- [What the task requires]:
Print, exactly as they appear in the listing below, the lines from the line with "Open BGP under Advanced Routing" to the line with "Switch to the candlestick chart icon", with both end lines kept.

- [Material shown]:
<<<<
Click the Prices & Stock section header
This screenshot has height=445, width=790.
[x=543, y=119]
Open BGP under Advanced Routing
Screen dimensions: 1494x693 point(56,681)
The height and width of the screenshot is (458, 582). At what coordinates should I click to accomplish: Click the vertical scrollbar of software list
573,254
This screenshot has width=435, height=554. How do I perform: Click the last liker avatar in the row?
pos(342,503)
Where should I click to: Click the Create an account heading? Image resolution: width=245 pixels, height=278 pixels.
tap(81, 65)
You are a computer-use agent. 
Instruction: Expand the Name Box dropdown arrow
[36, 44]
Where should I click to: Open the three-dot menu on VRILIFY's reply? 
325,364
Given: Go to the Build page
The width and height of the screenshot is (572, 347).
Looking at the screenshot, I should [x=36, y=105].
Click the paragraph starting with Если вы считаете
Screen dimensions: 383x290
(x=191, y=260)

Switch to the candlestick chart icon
>>>>
<<<<
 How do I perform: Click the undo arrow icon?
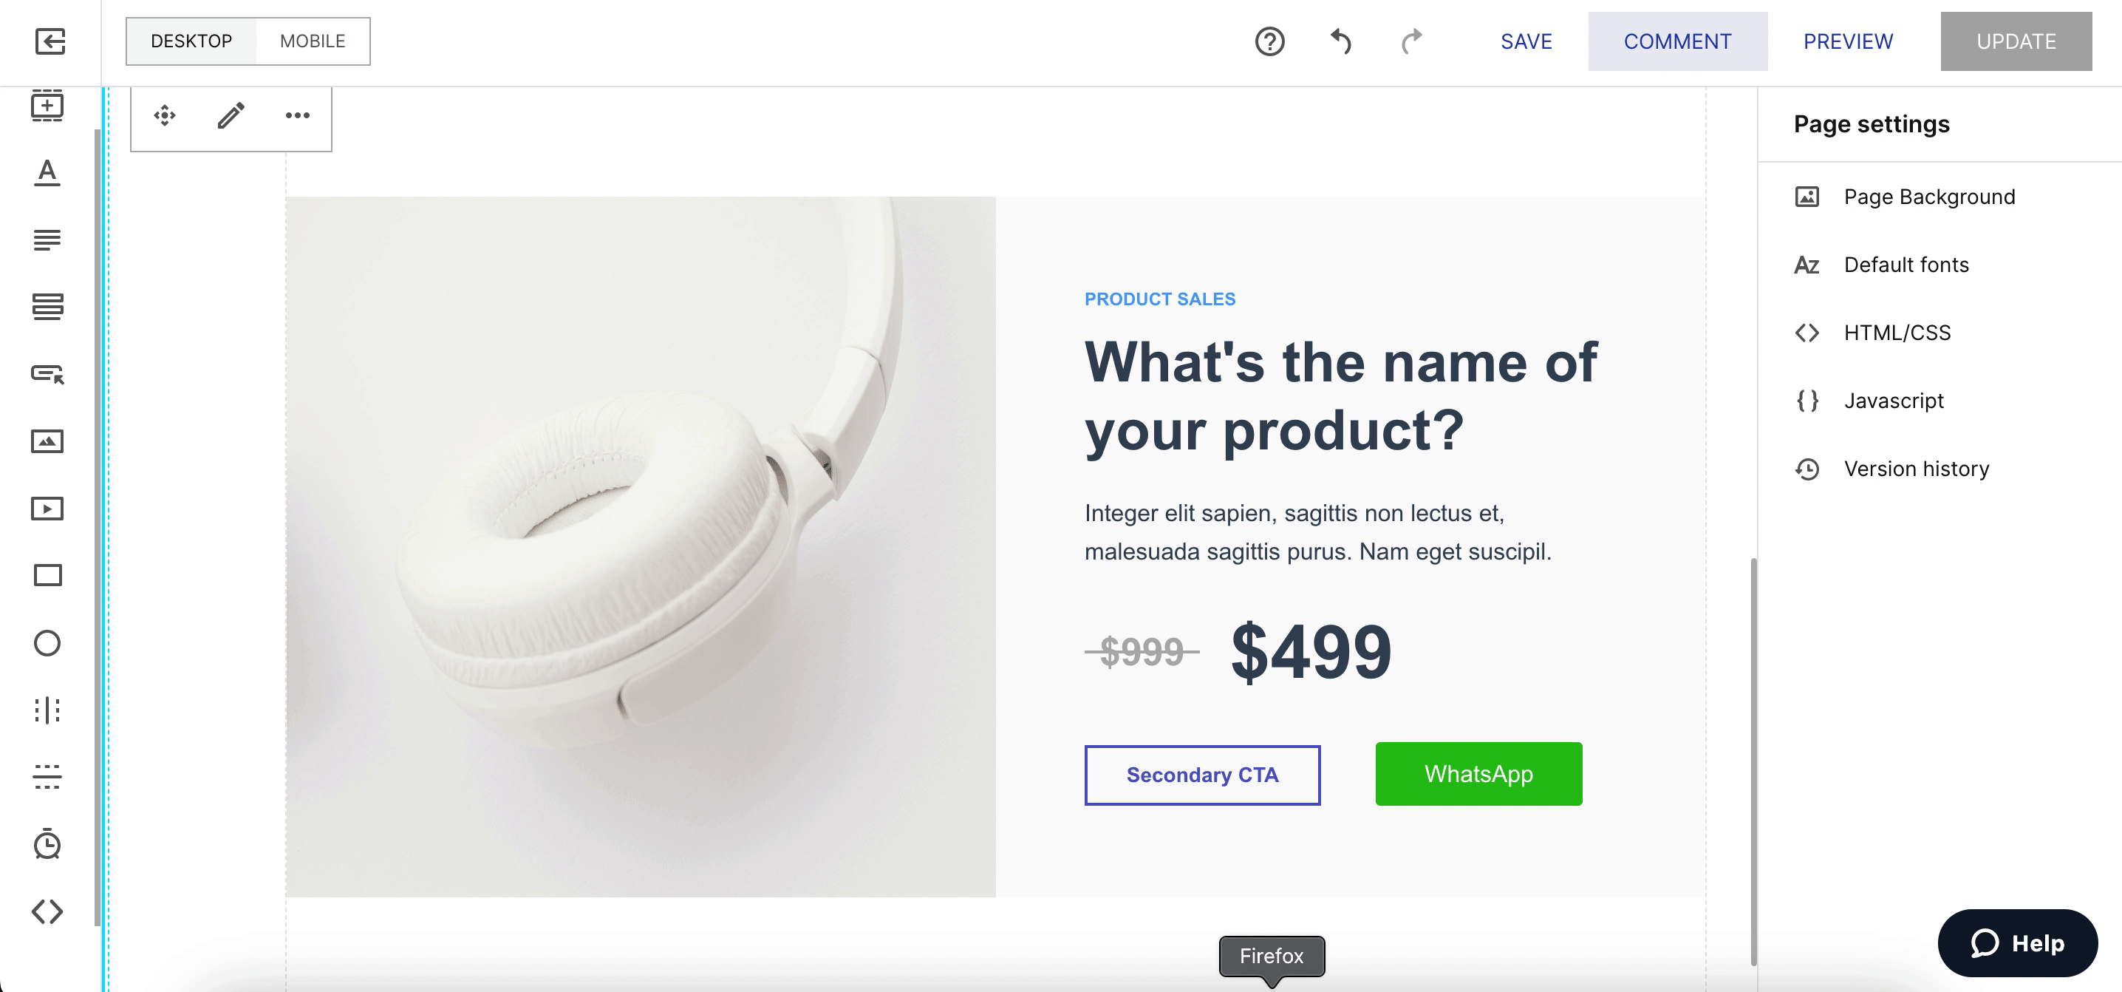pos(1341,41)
>>>>
- [Solved exercise]:
Open BGP under Advanced Routing
Screen dimensions: 1494x693 point(56,681)
The height and width of the screenshot is (458, 582). At what coordinates should I click to accomplish: Click the vertical scrollbar of software list
573,254
This screenshot has width=435, height=554. How do I perform: Click the last liker avatar in the row?
pos(342,503)
Where should I click to: Click the Create an account heading? Image resolution: width=245 pixels, height=278 pixels.
tap(81, 65)
You are a computer-use agent. 
Instruction: Expand the Name Box dropdown arrow
[36, 44]
Where should I click to: Open the three-dot menu on VRILIFY's reply? 
325,364
Given: Go to the Build page
The width and height of the screenshot is (572, 347).
Looking at the screenshot, I should [x=36, y=105].
Click the paragraph starting with Если вы считаете
Screen dimensions: 383x290
(x=191, y=260)

Switch to the candlestick chart icon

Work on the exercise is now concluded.